First Lady of Uzbekistan
- Current
- Assumed role 14 December 2016
- President: Shavkat Mirziyoyev
- Preceded by: Tatyana Karimova

Personal details
- Born: Ziroat Mahmudovna Hoshimova 4 December 1964 (age 61) Fergana Region, Uzbek SSR, Soviet Union
- Spouse: Shavkat Mirziyoyev
- Children: 3, including Saida

= Ziroat Mirziyoyeva =

First Lady of Uzbekistan since 2016

Ziroat (Note: A large number of sources add the honorific suffix "-xon" to her first name, spelling it Ziroatxon. However, the official website of the President of Uzbekistan spells her first name simply as Ziroat. Ziroatxon is sometimes Romanized as Ziroatkhon through the Romanization of Russian.) Mahmudovna Mirziyoyeva ( Hoshimova; (Note: While many sources use her maiden surname, the official website of the President of Uzbekistan refers to her as Mirziyoyeva. Mainstream Uzbek publications also refer to her as Ziroat Mirziyoyeva. Her maiden last name is sometimes Romanzied as Khoshimova through Romanization of Russian.) born 4 December 1964) is an Uzbek politician who has served as the First Lady of Uzbekistan since 2016 as the wife of President Shavkat Mirziyoyev.

== Biography ==
=== Early years and education ===
Ziroat Mirziyoyeva was born Ziroat Hoshimova in the Uzbek city of Kokand into an influential and religious family. Her father was head of the Central Asian railway's supply department, which managed the 'Dorrestoran' catering and dining cars.

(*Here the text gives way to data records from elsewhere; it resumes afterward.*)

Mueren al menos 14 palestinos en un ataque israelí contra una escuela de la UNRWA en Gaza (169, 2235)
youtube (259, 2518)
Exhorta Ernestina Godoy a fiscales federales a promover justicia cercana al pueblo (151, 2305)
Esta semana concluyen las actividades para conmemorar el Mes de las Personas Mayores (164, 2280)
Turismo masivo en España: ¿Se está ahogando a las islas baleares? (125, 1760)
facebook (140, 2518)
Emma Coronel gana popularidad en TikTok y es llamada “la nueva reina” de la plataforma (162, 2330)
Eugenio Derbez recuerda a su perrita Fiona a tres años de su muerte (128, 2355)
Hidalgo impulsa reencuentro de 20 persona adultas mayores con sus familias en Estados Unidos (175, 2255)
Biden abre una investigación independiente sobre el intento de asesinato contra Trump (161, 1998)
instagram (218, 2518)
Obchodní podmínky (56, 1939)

Mirziyoyeva enrolled at TIIAME, where she met Shavkat Mirziyoyev, an employee of the university and its Komsomol secretary. Her family initially opposed their relationship, but eventually approved the marriage. When she was still a student, Mirziyoyeva had a daughter, Saida. Mirziyoyeva graduated in 1986 with a degree in economics engineering. She speaks Uzbek, Russian and English.

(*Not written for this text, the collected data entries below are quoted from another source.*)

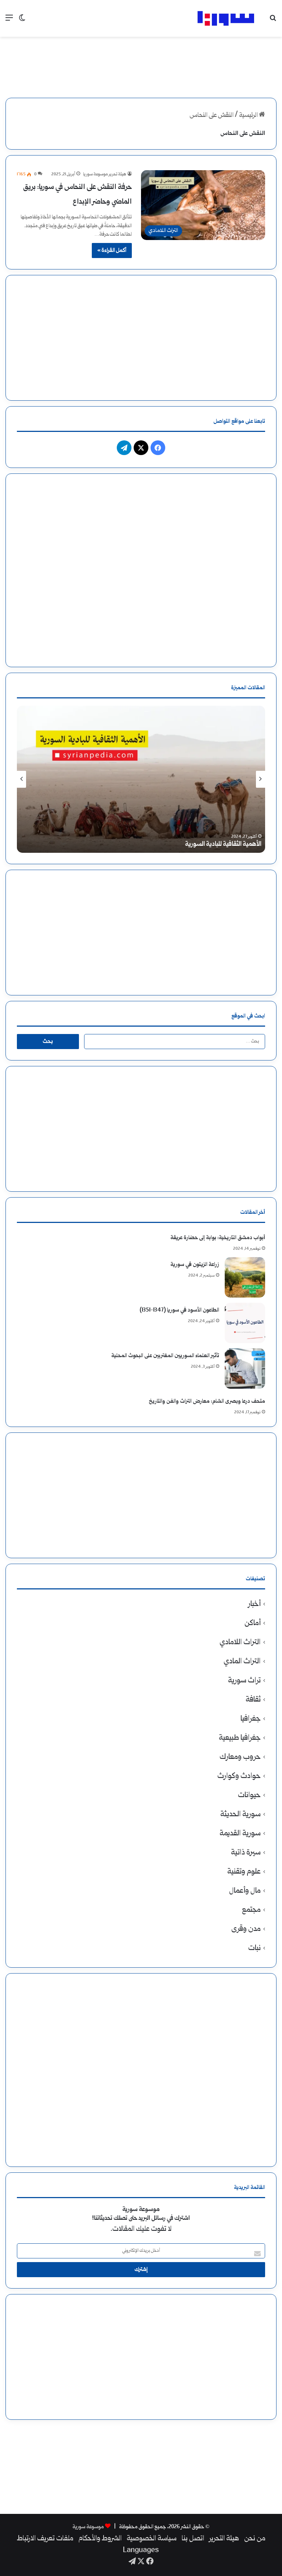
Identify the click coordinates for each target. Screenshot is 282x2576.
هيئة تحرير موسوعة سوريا (104, 174)
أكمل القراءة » (111, 250)
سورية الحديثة (240, 1814)
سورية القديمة (240, 1833)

=== Public and political activity ===
Her husband Shavkat Mirziyoyev became a deputy of the 12th convocation of the Supreme Soviet of the Uzbek SSR in 1990, then he was a khokim of one of the districts of Tashkent, a member of two convocations of the Oliy Majlis, the 3rd khokim of Jizzakh Region, the 4th khokim of Samarkand Region. After that, he was appointed Prime Minister of Uzbekistan in 2003 and retained this position until 2016.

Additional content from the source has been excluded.